Photo provided by Ray Dalrymple The Sugar Shack

So these February days the men have set the sugaring wheels in motion. Year-round tree huggers, they have been scouting out maple trees and getting their drills and taps ready. They have tapped the sugar maples in their yards and are hoping for cold nights and warm days which really help the sap flow. In true engineer fashion, one of the team has a test tree steps from his driveway. This tree provides a “sap report” each day by its sap production. The output or lack thereof indicates if the sap is really running and if the work force needs to be mobilized to empty the buckets recalling Mickey Mouse with his bucket brigade in Fantasia.

Each season they start fresh by drilling new holes in the trees, and they are now using a more slender tap with a 5/16th inch drill to make less of an impact on the trees. Then it is on to sap collection and emptying the buckets into a holding tank, which is gravity fed, into the sugar shack. They fire up the evaporator which provides the sap with the maximum surface area. It madly burbles away while they add more wood every seven minutes to keep the sap boiling. They even resorted to using a timer as watching over the sap lends itself to deep conversations and daydreams, and the sap waits for no one. It needs to be watched to make sure it doesn’t burn or boil over or to be sure it does not cool off too much.

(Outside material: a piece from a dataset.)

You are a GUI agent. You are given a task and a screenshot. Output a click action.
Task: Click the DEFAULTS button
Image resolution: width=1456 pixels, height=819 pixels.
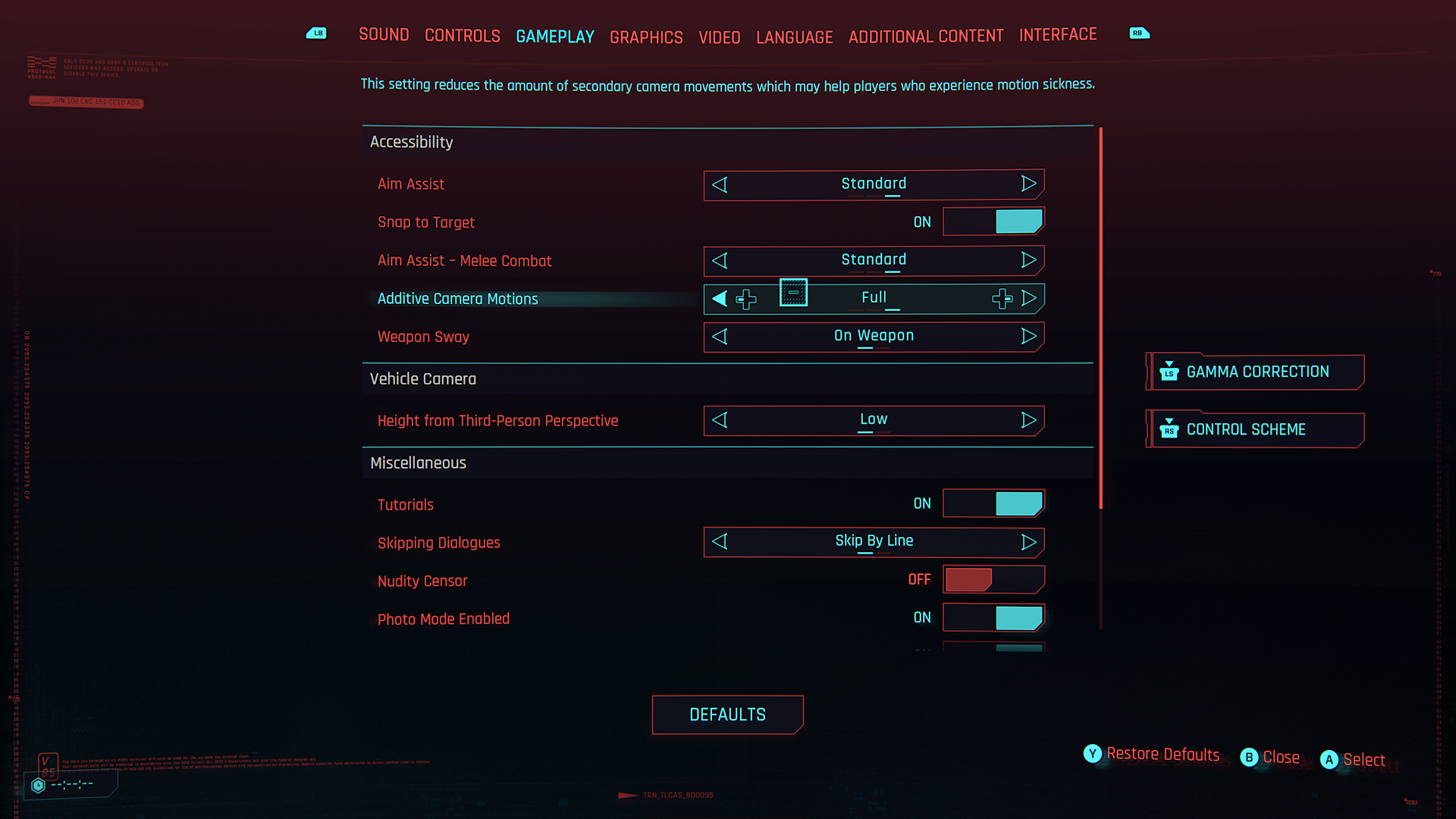(728, 714)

After about eight hours of rapid boiling with steam escaping from the cupola, most of the water evaporates. For every 40 gallons of sap, they are usually able to produce a gallon of syrup. When they filter the syrup, they are left with a by-product called sugar sand which some folks ferment to make alcoholic beverages, but the Howe/Miller team does not go down that route. The entire process is labor intensive, but these men love the great outdoors and problem solving and are rewarded with syrup which trickles down the side of a short stack on a Sunday morning. It’s pretty hard to top that, although the window for maple sugaring is a brief one. Soon, the maples will bud out and the peepers will start to call, and it will be time to trade the evaporator and buckets for a fishing line or a hoe.